七月的阳光像溶解的金箔,从晨曦熹微到暮色四合,始终以灼热的姿势倾泻而下。我站在老宅的葡萄架下,看叶片将阳光剪碎成斑驳的光影,忽然懂得:这盛夏的炽烈,原是万物向光而生的狂欢。
光之盛宴
植物园的荷花池里,粉白的花瓣正进行着光的盛宴。早晨六点,第一缕阳光穿透薄雾,花瓣上的露水便成了无数棱镜,将白光分化成七色光谱;ㄅ┧,荷花逐日要转180度追光,像极了古时女子对镜梳妆的虔诚。我蹲下身,看见蜻蜓的薄翼在阳光下近乎通明,它们点水的瞬间,水面便漾开一圈圈金色的荡漾——原来连飞虫都懂得,要在最明亮处留下性命的印记。

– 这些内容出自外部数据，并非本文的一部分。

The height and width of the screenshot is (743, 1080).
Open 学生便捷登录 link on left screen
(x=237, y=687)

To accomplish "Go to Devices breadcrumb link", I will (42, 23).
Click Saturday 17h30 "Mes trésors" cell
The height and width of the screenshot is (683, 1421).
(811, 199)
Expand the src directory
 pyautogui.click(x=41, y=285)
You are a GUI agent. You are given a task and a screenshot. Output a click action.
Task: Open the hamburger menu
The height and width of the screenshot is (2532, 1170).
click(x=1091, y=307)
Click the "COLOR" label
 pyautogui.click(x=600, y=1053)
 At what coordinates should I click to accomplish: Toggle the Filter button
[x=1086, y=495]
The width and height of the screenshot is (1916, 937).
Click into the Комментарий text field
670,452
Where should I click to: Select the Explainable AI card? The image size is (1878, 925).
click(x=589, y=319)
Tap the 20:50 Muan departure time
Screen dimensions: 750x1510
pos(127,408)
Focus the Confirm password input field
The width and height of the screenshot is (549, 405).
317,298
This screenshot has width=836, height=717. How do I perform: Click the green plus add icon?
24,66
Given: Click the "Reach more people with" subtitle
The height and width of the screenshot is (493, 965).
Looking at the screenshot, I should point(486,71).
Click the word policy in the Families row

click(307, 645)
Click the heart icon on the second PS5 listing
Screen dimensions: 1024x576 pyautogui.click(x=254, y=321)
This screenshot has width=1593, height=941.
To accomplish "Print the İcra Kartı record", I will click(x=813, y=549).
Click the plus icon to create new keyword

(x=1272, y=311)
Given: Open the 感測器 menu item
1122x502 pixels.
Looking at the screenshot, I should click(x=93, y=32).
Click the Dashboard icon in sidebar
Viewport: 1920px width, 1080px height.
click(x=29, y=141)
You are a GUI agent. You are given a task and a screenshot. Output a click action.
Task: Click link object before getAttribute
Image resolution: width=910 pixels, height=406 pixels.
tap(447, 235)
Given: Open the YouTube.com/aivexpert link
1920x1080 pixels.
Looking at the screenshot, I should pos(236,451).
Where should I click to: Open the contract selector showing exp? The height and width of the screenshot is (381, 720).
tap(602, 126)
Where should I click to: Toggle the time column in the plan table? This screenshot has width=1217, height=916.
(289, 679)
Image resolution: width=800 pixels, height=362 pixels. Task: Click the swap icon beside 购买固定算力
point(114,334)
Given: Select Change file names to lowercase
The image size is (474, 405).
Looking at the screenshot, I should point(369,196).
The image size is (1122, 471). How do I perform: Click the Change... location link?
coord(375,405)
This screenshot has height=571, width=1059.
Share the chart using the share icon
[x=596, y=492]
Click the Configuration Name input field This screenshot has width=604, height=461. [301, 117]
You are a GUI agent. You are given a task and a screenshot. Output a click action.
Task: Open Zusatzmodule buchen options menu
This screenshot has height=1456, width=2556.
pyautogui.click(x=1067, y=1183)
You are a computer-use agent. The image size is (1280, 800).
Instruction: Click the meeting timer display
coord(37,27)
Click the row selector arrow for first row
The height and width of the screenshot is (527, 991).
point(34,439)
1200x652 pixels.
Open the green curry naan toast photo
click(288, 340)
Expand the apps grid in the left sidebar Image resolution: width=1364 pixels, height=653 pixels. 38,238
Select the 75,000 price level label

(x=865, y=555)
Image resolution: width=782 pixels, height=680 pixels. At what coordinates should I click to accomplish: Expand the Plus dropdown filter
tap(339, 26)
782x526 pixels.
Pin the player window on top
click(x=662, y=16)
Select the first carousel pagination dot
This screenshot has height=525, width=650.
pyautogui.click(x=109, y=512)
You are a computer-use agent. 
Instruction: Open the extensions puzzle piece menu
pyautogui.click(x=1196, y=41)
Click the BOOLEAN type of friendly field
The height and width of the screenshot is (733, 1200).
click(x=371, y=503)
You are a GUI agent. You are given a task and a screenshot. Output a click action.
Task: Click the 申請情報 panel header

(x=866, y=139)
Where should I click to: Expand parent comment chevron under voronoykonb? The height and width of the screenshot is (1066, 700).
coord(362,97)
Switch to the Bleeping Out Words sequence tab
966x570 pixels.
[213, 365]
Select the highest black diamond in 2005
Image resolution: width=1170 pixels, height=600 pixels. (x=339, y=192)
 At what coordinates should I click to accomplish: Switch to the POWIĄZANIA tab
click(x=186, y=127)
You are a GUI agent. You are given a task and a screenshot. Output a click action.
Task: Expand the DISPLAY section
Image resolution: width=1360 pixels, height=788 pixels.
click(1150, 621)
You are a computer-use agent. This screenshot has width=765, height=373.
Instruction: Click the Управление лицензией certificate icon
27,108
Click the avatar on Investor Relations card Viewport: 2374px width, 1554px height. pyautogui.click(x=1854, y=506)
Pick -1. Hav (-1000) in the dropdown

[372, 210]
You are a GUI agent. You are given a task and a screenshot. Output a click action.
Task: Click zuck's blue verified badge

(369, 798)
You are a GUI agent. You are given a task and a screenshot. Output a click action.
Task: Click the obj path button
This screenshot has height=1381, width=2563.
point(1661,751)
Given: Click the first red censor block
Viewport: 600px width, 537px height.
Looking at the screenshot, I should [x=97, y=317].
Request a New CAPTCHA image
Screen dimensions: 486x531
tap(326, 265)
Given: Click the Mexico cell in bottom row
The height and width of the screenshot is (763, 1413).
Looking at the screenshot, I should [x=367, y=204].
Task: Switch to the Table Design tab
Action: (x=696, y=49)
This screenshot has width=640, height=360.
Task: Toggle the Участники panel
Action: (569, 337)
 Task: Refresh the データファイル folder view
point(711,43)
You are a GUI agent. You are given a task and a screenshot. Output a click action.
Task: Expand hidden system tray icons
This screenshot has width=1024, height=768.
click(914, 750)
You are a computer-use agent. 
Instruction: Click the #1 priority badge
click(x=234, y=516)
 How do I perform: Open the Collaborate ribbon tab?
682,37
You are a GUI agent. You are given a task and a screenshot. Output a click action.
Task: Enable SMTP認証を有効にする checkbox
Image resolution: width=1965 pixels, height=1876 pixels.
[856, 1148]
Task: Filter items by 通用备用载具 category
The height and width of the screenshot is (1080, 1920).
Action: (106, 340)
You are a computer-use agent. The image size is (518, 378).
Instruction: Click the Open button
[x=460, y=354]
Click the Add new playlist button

城郊的向日葵田里,千万朵花盘如金色的罗盘,始终追随着太阳的轨迹。农夫通知我,幼幼的花盘会随着日光动弹,待到籽粒鼓满时便执著地垂向东方。"那是它们记得诞生的方向。"他说这话时,有风掠过花海,掀起层层金色的波浪。这让我想起敦煌壁画中的飞天,衣袂翻卷处皆是逆风而行的勇气,而向日葵的追赶,何尝不是另一种大局的飞舞?
暗夜里的光合作用
老宅的夜来香在七月盛放。白日里紧关的花苞,入夜后却舒展成雪白的喇叭。我伏在窗台观察,发现花瓣内侧布满藐幼的荧光颗粒,像撒了把碎星星。祖父生前总说:"最香的花,都懂得在黑奥凤积储光线。"居然,午夜时辰,整株夜来香都泛着幽蓝的光晕,引得萤火虫绕枝回旋——原来有些光线,专为黑夜而生。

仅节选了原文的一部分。